AGPU is next week. You did not know that did you????
REGISTER interest for catering and t-shirt sizes and numbers.
REMEMBER NO DOGS
GM gave directions but he will post them this week, we hope. Just in case down past Julia’s kitchen on the left. Don’t know where Julia’s kitchen is, turn at the flashing light at Hua Thanon onto the 4170, drive 3 kms turn left and you will see it, but there should be a hash sign there.
BLUE LUGS says he has a small thing.
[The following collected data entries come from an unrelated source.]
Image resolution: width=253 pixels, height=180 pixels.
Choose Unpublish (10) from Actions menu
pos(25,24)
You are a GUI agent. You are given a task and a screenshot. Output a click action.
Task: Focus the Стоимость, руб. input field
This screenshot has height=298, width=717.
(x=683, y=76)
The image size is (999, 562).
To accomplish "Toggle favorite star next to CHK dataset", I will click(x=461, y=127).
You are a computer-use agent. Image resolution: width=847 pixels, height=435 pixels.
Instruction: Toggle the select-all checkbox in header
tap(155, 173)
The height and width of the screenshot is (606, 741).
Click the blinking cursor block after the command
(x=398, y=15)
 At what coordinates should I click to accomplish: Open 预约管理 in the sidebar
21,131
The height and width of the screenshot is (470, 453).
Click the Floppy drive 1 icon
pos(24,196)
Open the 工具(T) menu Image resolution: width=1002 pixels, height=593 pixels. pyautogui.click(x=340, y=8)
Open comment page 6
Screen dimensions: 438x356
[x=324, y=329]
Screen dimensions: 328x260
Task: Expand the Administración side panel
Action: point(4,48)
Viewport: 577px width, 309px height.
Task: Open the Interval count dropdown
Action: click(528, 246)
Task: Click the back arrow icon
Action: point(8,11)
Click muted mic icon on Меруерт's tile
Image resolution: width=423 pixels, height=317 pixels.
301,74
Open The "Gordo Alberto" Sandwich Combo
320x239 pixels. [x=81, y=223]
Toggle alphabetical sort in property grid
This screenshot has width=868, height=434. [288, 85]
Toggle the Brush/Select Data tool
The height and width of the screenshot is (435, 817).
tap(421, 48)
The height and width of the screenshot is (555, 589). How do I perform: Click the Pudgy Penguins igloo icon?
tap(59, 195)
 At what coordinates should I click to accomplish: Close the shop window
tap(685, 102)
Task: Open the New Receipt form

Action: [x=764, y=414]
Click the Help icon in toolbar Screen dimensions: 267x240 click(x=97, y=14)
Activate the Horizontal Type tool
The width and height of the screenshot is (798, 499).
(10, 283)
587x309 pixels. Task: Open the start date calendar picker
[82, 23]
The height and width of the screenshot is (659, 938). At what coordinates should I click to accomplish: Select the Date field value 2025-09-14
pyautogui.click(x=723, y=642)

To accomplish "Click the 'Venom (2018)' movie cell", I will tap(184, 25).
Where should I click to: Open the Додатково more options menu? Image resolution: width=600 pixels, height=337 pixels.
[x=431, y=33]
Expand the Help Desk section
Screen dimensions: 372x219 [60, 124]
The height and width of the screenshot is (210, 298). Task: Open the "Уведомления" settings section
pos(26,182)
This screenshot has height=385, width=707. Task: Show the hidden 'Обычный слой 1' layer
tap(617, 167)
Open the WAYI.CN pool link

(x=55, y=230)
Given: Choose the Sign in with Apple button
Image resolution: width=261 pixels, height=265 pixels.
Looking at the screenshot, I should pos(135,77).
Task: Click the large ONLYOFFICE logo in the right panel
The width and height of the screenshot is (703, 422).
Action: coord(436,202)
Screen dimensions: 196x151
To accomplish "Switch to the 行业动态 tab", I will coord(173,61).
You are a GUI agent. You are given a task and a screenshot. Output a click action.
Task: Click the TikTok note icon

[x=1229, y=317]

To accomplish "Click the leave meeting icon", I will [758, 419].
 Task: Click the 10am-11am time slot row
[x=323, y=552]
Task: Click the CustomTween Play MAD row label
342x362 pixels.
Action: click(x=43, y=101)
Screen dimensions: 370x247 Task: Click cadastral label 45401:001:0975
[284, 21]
Thank you for that info!!!
Food at the Red Fox later folks.
Hoi Slim get off that ice, will ya!
RA is back
Now there are people in trouble.
Before the RA can get really serious Slippery is gobbing off again, on ice.
We have to leave the lager site clean, job of the HARES. Many things are being left behind e.g. a used condom. This is auctioned off and Zsa zsa is the highest bidder.
Next up a pair of shorts, own up, who left them in the RA’s car?
DIPSTICK did. Many imaginations are going wild here, Wibs finally admitted to being present when he took them off. See got ya all it was not Dipstick and the RA, you all have filthy minds.
Many more transgressors are called in. Bad boys.
More announcements
Rent a gob announces a mini marathon/marathon on 28 February and wants volunteers for the AIDS station or is that Aid stations??
Grommet reminds us all of the Valentines dinner, organised by the Rotary Samui. Need tickets contact Grommet.